Also, when you say it is not recovering - what is logged after this error occurs?

Would it be possible to attach the complete log file?

unixninja92 commented 8 years ago

@kerlandsson I'm getting this log from aws cloudwatch, I'll see if I can find the top. And after, it just stops logging from what I can tell.

unixninja92 commented 8 years ago

The line in the log just above the stack trace is: 09 May 2016 14:27:20.564 INFO : Authentication Exception: Failed login attempt for user 'XXXXXX' (Invalid username or password) from XXX.XXX.XXX.XXX

but that's from our program, not from jmxtrans-agent. There is a blank log line (contains only a space) right above that though, so maybe that's where something is supposed to be?
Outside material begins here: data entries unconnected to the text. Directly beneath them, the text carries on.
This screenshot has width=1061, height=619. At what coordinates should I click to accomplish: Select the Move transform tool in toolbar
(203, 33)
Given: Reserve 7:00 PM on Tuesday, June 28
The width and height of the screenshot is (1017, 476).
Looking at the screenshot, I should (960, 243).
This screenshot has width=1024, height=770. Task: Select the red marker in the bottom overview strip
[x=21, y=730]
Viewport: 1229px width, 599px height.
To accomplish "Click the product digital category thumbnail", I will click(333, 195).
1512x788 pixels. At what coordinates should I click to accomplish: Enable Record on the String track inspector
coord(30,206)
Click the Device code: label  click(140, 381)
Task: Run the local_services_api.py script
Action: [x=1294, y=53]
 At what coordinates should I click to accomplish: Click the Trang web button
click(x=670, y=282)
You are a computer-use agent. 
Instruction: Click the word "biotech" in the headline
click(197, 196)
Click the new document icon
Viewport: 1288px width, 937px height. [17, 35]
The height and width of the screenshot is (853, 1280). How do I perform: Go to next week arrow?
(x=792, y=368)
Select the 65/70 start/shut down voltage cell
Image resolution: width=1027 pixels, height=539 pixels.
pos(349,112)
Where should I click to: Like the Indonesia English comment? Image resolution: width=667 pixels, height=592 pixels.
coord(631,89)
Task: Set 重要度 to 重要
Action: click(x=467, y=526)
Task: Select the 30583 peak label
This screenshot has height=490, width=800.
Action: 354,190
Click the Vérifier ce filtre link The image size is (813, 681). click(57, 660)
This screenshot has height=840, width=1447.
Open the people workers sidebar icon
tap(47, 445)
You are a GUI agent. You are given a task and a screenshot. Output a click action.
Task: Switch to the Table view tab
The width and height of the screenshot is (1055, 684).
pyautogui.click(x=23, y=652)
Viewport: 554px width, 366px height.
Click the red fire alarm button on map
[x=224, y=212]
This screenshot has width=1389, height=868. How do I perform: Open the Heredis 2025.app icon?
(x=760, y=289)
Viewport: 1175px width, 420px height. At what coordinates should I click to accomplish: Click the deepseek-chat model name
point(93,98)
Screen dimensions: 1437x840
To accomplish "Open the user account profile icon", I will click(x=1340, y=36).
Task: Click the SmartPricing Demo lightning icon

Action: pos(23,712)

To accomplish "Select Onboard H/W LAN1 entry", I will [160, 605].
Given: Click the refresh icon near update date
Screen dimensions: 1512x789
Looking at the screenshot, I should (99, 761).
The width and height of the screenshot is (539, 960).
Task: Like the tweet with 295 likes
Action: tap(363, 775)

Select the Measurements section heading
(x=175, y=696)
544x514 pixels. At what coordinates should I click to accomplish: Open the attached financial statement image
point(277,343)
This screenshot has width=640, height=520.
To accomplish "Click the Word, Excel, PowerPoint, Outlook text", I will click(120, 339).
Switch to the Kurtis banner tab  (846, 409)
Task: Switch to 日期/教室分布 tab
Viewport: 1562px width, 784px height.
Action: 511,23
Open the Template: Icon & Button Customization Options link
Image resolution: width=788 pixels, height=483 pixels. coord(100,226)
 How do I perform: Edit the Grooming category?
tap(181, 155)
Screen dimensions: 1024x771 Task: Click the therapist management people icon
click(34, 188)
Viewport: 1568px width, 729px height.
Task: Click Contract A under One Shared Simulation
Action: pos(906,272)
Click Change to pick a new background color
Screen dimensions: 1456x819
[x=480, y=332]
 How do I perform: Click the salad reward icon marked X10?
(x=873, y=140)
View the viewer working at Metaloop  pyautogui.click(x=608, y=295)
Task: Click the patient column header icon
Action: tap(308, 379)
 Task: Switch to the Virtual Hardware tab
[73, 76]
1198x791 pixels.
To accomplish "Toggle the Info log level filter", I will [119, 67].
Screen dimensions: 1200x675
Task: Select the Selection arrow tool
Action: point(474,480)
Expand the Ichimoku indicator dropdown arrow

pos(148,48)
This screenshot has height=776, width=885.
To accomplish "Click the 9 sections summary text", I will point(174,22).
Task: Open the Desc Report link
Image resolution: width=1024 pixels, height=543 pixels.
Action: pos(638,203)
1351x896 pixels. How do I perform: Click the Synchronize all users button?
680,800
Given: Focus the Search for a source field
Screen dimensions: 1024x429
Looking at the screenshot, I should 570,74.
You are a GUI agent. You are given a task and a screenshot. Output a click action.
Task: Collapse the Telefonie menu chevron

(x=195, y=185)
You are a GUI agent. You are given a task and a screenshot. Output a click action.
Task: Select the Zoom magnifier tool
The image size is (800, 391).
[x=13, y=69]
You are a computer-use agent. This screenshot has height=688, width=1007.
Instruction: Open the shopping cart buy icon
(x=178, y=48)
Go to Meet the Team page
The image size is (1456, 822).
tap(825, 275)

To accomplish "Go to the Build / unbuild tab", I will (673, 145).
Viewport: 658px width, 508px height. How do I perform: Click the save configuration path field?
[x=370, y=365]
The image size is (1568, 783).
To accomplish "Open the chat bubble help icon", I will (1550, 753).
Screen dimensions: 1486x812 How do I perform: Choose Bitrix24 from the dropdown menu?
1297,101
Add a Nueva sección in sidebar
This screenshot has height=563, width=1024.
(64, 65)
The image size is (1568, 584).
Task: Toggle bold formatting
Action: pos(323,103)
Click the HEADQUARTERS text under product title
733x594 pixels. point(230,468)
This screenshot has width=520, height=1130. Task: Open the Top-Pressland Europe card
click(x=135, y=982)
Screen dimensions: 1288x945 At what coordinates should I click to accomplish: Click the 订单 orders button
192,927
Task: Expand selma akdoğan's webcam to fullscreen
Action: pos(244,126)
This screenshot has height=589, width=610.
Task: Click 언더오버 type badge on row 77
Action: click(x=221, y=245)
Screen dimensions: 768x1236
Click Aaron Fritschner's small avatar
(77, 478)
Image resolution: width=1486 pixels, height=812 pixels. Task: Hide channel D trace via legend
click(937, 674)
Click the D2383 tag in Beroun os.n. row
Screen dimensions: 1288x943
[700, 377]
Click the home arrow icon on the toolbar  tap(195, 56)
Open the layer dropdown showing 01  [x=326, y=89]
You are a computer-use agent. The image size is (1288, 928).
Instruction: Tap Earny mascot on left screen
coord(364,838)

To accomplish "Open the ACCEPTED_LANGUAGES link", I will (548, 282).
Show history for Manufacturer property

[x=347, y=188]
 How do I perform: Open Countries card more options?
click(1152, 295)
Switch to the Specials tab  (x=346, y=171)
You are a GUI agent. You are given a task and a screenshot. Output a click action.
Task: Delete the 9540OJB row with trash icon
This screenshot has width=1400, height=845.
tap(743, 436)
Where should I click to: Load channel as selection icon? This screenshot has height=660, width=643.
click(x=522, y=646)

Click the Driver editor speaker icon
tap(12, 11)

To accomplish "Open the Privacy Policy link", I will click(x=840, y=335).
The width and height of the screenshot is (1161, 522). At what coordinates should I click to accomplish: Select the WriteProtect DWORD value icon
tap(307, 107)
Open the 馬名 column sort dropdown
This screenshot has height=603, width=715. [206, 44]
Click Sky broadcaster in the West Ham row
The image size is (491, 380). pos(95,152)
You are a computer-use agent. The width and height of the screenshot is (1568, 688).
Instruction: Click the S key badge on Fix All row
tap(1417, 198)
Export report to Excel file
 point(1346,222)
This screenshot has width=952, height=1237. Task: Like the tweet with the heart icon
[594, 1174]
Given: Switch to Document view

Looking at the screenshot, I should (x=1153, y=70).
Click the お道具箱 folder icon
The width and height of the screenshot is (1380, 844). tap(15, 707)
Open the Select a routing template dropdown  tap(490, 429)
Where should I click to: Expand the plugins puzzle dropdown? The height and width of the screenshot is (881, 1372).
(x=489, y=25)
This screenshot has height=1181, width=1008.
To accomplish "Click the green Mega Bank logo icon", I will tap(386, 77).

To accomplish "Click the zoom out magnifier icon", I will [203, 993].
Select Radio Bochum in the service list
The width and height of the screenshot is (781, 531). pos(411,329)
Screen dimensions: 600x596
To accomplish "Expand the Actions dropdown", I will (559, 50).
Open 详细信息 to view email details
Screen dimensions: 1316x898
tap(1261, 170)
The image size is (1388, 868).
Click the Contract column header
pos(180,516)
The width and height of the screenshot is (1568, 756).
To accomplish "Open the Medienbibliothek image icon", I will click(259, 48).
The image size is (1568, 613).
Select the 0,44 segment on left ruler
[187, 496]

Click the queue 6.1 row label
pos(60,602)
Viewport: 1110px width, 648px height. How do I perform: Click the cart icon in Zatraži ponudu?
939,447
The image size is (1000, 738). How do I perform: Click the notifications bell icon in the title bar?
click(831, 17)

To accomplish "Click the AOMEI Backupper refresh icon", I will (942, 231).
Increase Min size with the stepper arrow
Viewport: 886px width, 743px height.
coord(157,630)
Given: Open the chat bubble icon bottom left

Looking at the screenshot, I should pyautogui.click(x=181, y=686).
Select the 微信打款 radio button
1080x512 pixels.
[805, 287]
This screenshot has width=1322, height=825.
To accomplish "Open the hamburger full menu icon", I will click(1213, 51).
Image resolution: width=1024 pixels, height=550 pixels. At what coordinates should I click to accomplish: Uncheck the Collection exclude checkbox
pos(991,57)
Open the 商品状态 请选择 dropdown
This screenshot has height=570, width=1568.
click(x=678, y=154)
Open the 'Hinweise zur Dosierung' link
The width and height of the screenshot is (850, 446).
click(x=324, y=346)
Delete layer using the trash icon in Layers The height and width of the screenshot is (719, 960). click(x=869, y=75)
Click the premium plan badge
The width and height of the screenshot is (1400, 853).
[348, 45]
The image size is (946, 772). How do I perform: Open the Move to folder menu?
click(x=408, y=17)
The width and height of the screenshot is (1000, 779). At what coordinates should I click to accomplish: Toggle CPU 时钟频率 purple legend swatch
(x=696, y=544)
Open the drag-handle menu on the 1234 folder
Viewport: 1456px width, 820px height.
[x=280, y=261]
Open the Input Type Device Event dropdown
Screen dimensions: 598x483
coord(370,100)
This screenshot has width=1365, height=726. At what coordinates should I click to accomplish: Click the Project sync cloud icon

But there isn't anything above that for at least 10s that would have anything to do with jmxtrans-agent.

unixninja92 commented 8 years ago

The other instances of the same service all running jmxtrans-agent don't have any stacktraces from jmxtrans-agent, they just stopped reporting to influx.

kerlandsson commented 8 years ago

I did some tests on my end and the GraphitePlainTextTcpOutputWriter reconnects as expected for me. I even added an automatic test to verify it reconnects.

From your stack trace it seems you are not using one of the more recent versions. What version are you using?

I suggest you upgrade to the latest release of jmxtrans-agent. If you still suffer this problem, try enabling trace logging as detailed here: https://github.com/jmxtrans/jmxtrans-agent/wiki/Troubleshooting#enabling-logs and we can investigate further.

unixninja92 commented 8 years ago

We are running 1.2.3 and 1.2.2.

I'm going to turn on logging and see if that helps.

unixninja92 commented 8 years ago

So it turns out that jmxagent-trans is not the issue here, the logs show it continues to send data to influx. That data just gets lost somewhere between jmxagent-trans and influx. Let me know if you have any suggestions on things to try. The reason I assumed it was jmxagent-trans at first was because restarting the instance the java service was running on fixed the issue.